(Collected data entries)
>>

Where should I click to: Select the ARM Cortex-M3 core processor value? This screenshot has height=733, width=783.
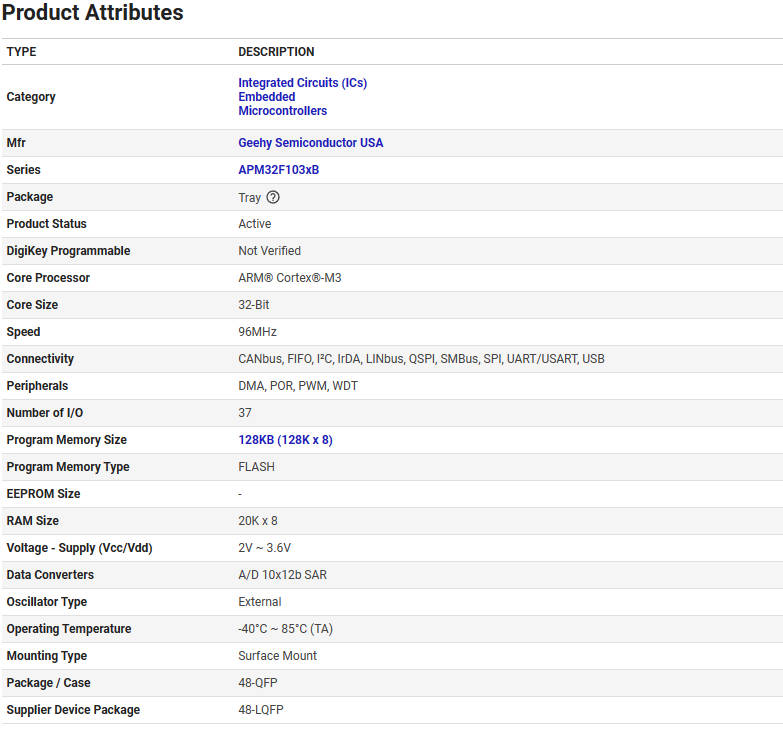[289, 278]
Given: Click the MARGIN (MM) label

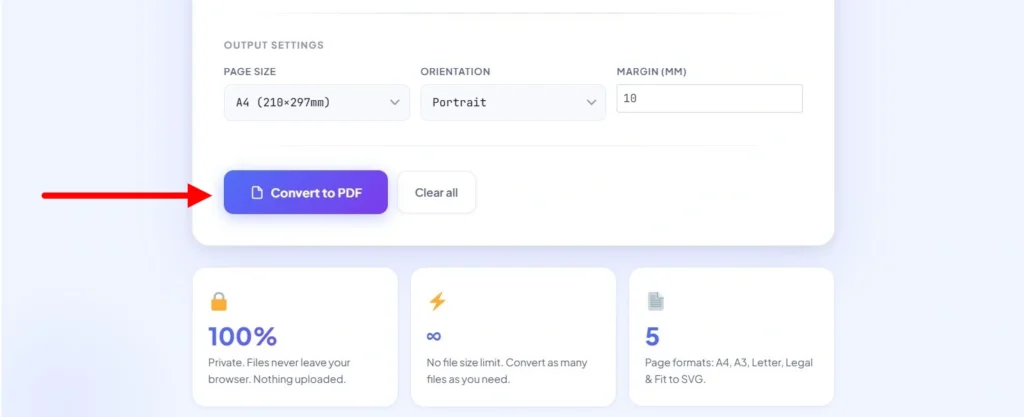Looking at the screenshot, I should [651, 72].
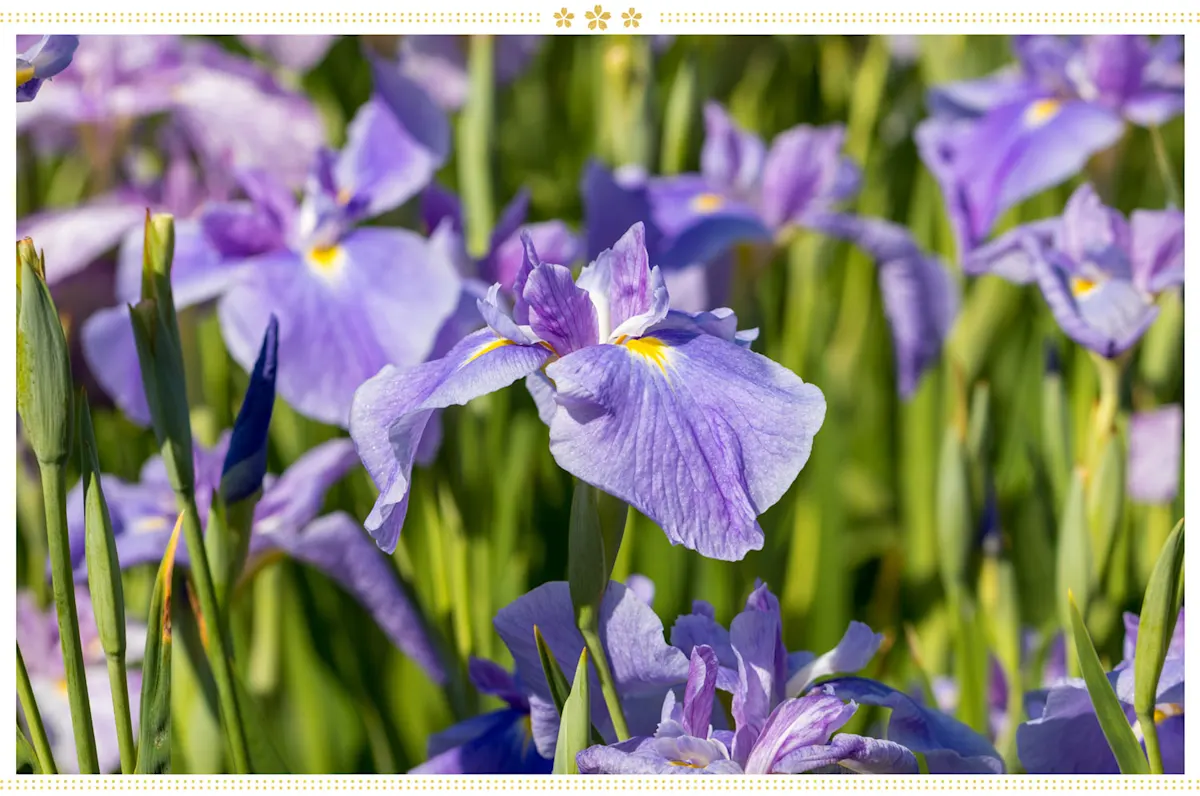Select the iris photo banner
The width and height of the screenshot is (1200, 796).
pyautogui.click(x=600, y=400)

<<

Problem description =>
Would you give the entries above again verbatim, omitting the images they contain?

Solution for this exercise =>
Where should I click to: Select the ARM Cortex-M3 core processor value? This screenshot has height=733, width=783.
[289, 278]
Given: Click the MARGIN (MM) label

Looking at the screenshot, I should [651, 72].
Select the iris photo banner
The width and height of the screenshot is (1200, 796).
pyautogui.click(x=600, y=400)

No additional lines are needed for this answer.